Quatorze mois plus tôt, il m'est arrivé une chose étrange.
L'adjectif est sans doute un peu faible.
Ma vie est sortie de son axe, comme une funambule qui aurait décidé de faire un pas de côté. Sans prévenir, ni envoyer de signaux annonciateurs de métamorphose, elle a quitté les rails de la raison. Me déposant au cœur d'un paysage inconnu.
Sans boussole.
À la merci des tempêtes et des aurores boréales.
Un samedi midi, je déjeunais tranquillement en famille, quand un visage d'Indien m'apparut.
L'apparition en elle-même n'est pas évidente à décrire. Une fine paroi transparente, courbée comme la rétine d'un œil, se plaça subitement entre le monde et moi, et sur cette paroi était imprimé le visage d'un chef indien. En transparence. Car derrière lui, ou plutôt, à travers lui, je voyais encore le mur de la cuisine, les objets posés sur la table.
Un peu comme si des phosphènes s'étaient rassemblés, pour former une image claire, nette, présente: le visage d'un Indien au regard intense qui me contemplait en silence.
Il n'était pas exactement en face de moi.
Juste un peu à côté.
Sur la gauche.
Quand je fixais l'horizon, je percevais sa présence, comme un papillon épinglé à la périphérie de mon champ de vision, mais quand je tournais le regard vers lui, je plongeais dans ses prunelles.
J'avais la nette impression qu'il avait quelque chose à me dire. À me transmettre, peut-être.
Il m'observait. Imperturbable.
Insistant, mais pas menaçant.
Plus sur prise qu'effrayée, j'annonçai la chose à E. et à nos enfants.
« C'est bizarre, mais je vois un Chef Indien. »
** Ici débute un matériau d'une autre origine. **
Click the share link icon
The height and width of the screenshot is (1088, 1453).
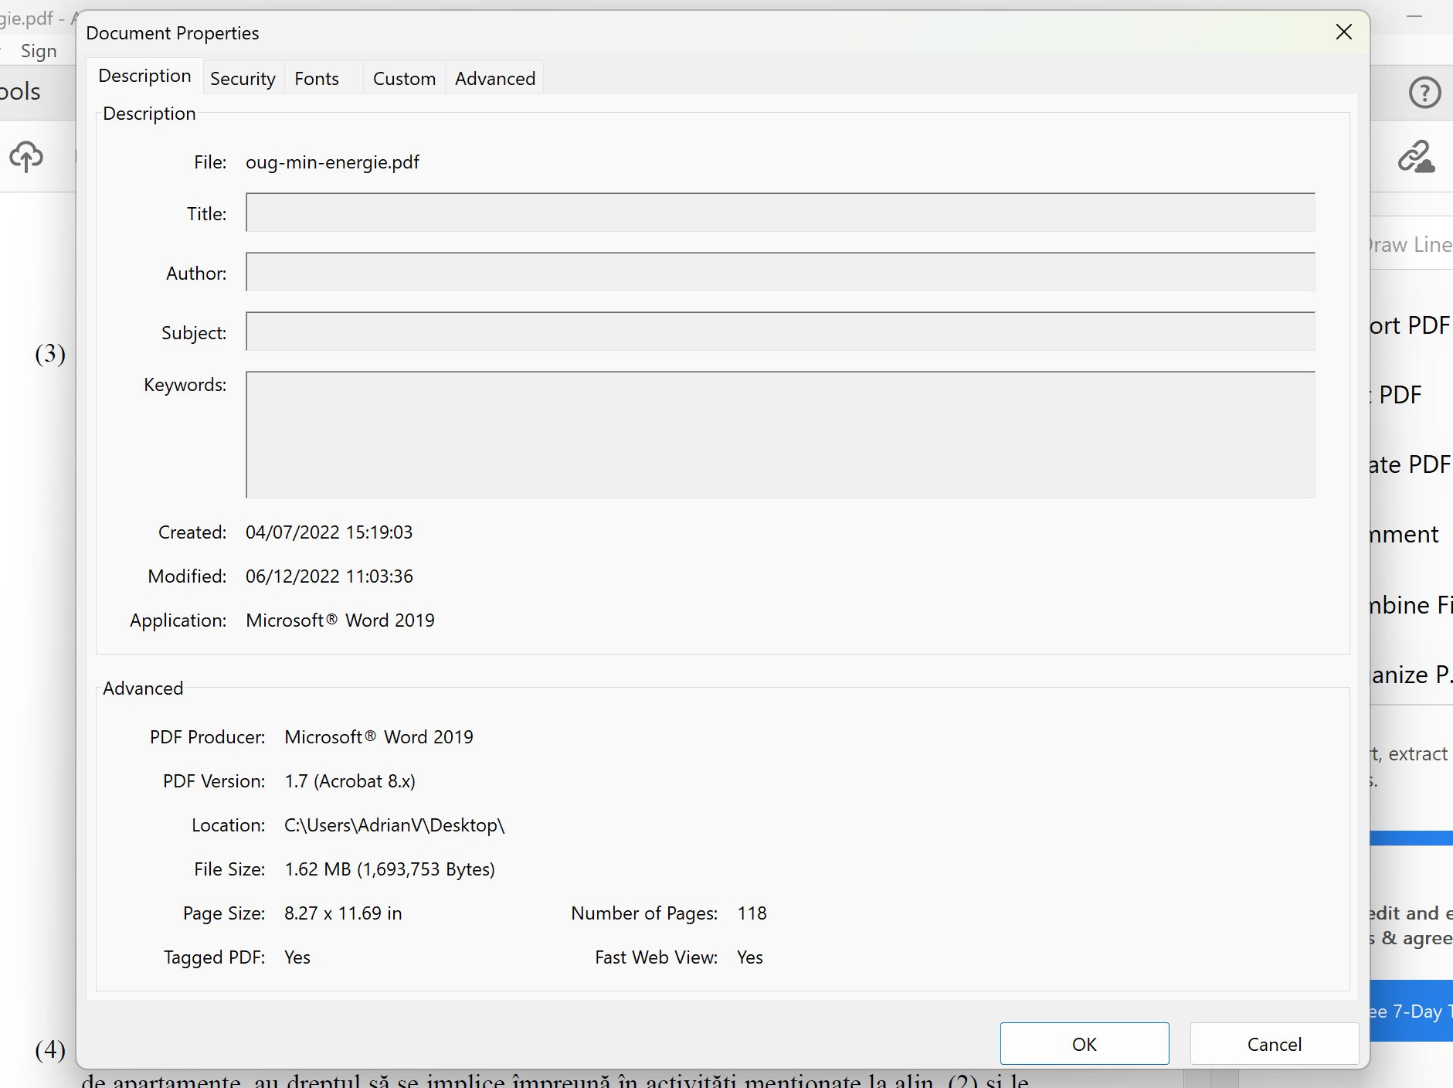[1415, 157]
Cette phrase commença par les faire rire, je crois, ce qui semble assez normal. Aucunement offensée par cette réaction, je délaissais mon assiette de spaghettis et me plantais devant l'ordinateur du salon, pour chercher
« Chef Indien » sur Google Images, dans l'espoir, sans doute un peu fou, d'identifier cette ombre surgie des limbes.
Le choc fut grand, car j'ai immédiatement reconnu mon Indien dans les photos apparues sur l'écran. En cliquant sur l'image, j'ai même découvert l'identité de celui qui flottait toujours à la gauche de mon regard Sitting Bull.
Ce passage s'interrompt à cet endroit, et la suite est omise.